IF YOU ARE revolted by today’s slick and fashion-obsessed architecture scene, hurry over to ‘Clip/Stamp/Fold: The Radical Architecture of Little Magazines‘ at the Storefront for Art and Architecture. You’ll feel even worse.

Organized by the architectural historian Beatriz Colomina, the show examines the world of those small magazines from the early 1960s to the end of the 1970s, when the field of architecture was still marked by a playful intellectual and political independence. It’s packed with gorgeous cover images, from copulating robots to an elephant attacking the Solomon R. Guggenheim Museum in Manhattan to a skyscraper made of Swiss cheese. Often thrown together on a shoestring budget, the magazines have an intoxicating freshness that should send a shudder down the spine of those who’ve spent the last decade bathed in the glow of the computer screen.

But this is not an exercise in nostalgia. It’s a piercing critique, intended or not, of the smoothness of our contemporary design culture. These magazine covers map out an era when architecture was simmering with new ideas. You’re bound to leave the show with a nagging sense of what was lost as well as gained during the electronic juggernaut of the last three decades.

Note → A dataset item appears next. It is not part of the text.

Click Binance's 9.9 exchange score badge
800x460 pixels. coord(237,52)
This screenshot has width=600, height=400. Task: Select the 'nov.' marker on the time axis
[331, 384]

Part of the magic of this show, which was recently extended for three more weeks, is in the works’ crude immediacy. One side of the gallery is wallpapered in hundreds of colorful magazine covers. On the opposite wall a more detailed timeline maps out the evolution of the culture of architectural magazines, from an obsession with politics and pop culture to a descent into increasingly abstruse and self-involved theoretical debates. The rarest magazines are encased in clear plastic bubbles (made of cheap plastic skylights that the show’s curators bought on Canal Street), evoking time capsules descended from outer space.